* **Written request 1**
According to the downtime article, what share of major impact outages reported in 2024 were caused by energy and power failures?
* **Written request 2**
Recast the paragraph of the downtime article that begins "There is always a margin for human error" as a short bulleted list, keeping its main facts.
* **Written request 3**
Transcribe the part of the downtime article starting at "Despite innovations and" and ending at "much as possible.".

Here, we examine the biggest real-world causes of unplanned downtime.

Power Failures

If there is insufficient redundancy or failures in the UPS system, this often leads to outages. Energy has been seen as the Achilles heel of data centres because they are one of the most common causes of downtime. In the Uptime Institute Report, “Annual Outage Analysis 2025”, it reports that energy and power failures are the cause of 54% of major impact outages reported in 2024.

Cooling Systems

Heatwaves and data centres are mortal enemies, and the rise in temperature greatly affects the efficiency of the cooling systems in place, whether the infrastructure uses air, liquid or a combination of both cooling solutions.

Complex Infrastructure

Data centres consist of multiple systems interconnected and are becoming more complex, and with that comes increased risk of misconfigurations that can bring down multiple systems in a matter of minutes. As a result, frequent outages occur.

Human Error

There is always a margin for human error, no matter how slim the chance. This could be a lack of processes, a step missed in a procedure or misconfiugrations during routine maintenance or upgrades that can lead to outages. Last year, outages caused by human error increased by 10%,and the most common reason was the failure to follow procedures to the letter. This could be amplified because of the staff shortages and rapid industry growth.

Networks and IT System Issues

These could be hardware faults, mismanaged traffic or latency and that can create severe bottlenecks. These kinds of failures can turn one point of disruption and turn it into widespread service disruptions.

Despite innovations and advances in technology and infrastructure, downtime is still an unavoidable reality that data centre operators must face. In order to minimise downtime, operators must truly understand all causes and factors that can contribute to downtime and to keep testing in simulations to innovate new ways of reducing risk, increasing resilience and ultimately, reduce downtime as much as possible.

Stored data:

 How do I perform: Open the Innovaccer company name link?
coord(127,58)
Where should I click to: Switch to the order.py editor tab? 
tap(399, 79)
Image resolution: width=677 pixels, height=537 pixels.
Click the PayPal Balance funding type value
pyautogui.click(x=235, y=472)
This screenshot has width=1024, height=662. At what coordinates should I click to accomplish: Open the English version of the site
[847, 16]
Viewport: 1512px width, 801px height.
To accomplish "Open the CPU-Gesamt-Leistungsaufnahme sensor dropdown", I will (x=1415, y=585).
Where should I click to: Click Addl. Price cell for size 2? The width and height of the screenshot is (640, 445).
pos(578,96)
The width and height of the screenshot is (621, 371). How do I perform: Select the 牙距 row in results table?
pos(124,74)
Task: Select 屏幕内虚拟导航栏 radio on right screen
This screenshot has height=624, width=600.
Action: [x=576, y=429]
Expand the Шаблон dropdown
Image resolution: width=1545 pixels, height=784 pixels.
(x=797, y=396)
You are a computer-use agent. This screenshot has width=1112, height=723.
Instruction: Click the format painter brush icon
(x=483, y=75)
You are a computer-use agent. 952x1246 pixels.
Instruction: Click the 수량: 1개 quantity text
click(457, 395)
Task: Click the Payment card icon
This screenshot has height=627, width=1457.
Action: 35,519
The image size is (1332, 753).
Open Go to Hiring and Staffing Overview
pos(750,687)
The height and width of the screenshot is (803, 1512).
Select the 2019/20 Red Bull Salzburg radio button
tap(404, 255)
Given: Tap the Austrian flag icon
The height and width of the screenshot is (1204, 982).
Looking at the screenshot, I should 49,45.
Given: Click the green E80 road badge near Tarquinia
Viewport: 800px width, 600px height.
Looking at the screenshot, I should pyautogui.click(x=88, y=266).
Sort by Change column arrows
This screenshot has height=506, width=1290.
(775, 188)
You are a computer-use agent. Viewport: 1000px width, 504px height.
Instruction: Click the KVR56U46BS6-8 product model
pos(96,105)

* **Correct response 1**
54%

* **Correct response 2**
- Human error is always possible, however slim the chance.
- It can take the form of a lack of processes, a missed step in a procedure, or misconfigurations during routine maintenance or upgrades.
- Last year, outages caused by human error rose by 10%.
- The most common reason was failing to follow procedures to the letter.
- Staff shortages and rapid industry growth could amplify this.

* **Correct response 3**
Despite innovations and advances in technology and infrastructure, downtime is still an unavoidable reality that data centre operators must face. In order to minimise downtime, operators must truly understand all causes and factors that can contribute to downtime and to keep testing in simulations to innovate new ways of reducing risk, increasing resilience and ultimately, reduce downtime as much as possible.